Застучали вилками, тарелками. Ели рыбу. Ели салат. И говорили уже громче обычного. Пьянели на глазах. И это от того, что хозяйка, по наущению Иннокентия, к охотничьей водке подкинула несколько бутылок спирта — девяносто с лишним градусов. Причем, никто не отказывался. Метляев, например, с Мокрушиным дербалызнули по чайному стакану. Причем, Метляев не закусил ни грамма. Единственным, кто не внял расплывчатым словам Иннокентия про Сашку, был Метляев. Ему сразу не понравилось, как Иннокентий, говоря о Сашке, в общем-то утаптывает его в могилу поглубже. Хотя сам и предупреждает: о мертвых плохо говорить не стоит. От всего этого, от этой какой-то хитрой паутины, оплетавшей прах Акишиева, Метляев наливался свирепой ненавистью и к себе, и к Иннокентию, и даже к молчуну Мокрушину, неустанно пьющему, как перед потопом.
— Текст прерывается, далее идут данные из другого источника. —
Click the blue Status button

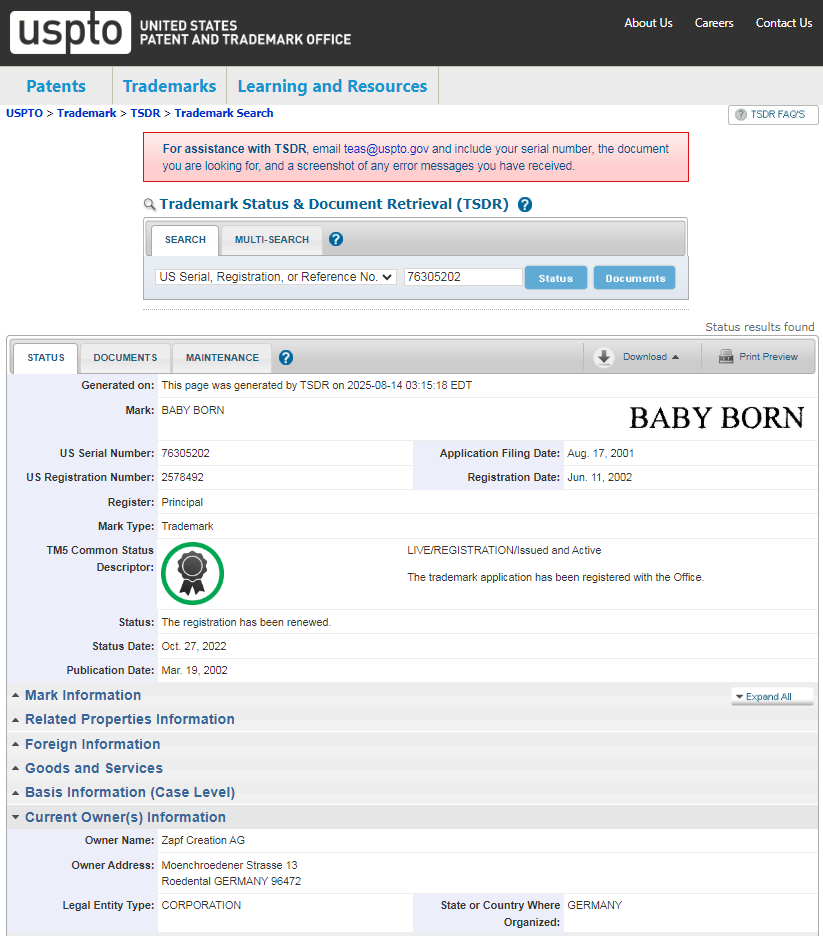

Что-то в словах Иннокентия Метляева не устраивало. Не мог он этим словам радоваться. За что же на Саню-то? Да впервые Метляев — он, Метляев! — с этим парнем почувствовал себя нужным, не просто человеком, зарабатывающим куски-тысячи, а интересно думающим о том, как и куда пойдут по цепочке — слово-то какое привязалось! — все эти поднятые будущие пиломатериалы, которые они-то заготовили с Григорьевым в том месте, откуда их было не поднять. Поднял их Саня! Умом своим поднял, пупком и разными механизмами. Чего же тихо глумиться над мужиком? Чего плести паутину? Чтобы личность свою выпятить? Да гроша ломаного не стоишь ты, Григорьев, против Саньки!
Иннокентий, чутьем собачьим уловивший перемену в настроении Метляева, раскрасневшийся, подобревший, в этой уже общей полупьяной суматохе сменил свое заглавное место и подсел к Метляеву, все еще пытающемуся оберегать складки на своих отменных брюках.
— Ну, давай выпьем, — сказал Иннокентий, приобнимая своего дружка.
— Давай, — согласился Метляев.
— Давай выпьем и закусим.
— Давай…
— Закусим, потом опять выпьем, на воздух выйдем.
— Давай…
— Чего ты сегодня? Раскис, побледнел?
— Чего?
— Да, говорю, не такой какой-то…
— А-а! Думаю! Ты, говорит, Коля, что? Я подсматривал за ними, а он: ты, говорит, Коля, что? Ты, Иннокентий, никогда так с людьми по большим праздникам не говорил… А он думал обо всех. А ты в разговоре всегда на макушке, наверху… Вшивые мы с тобой одиночки, куколки в белых штанах и вязаных японских кофтах!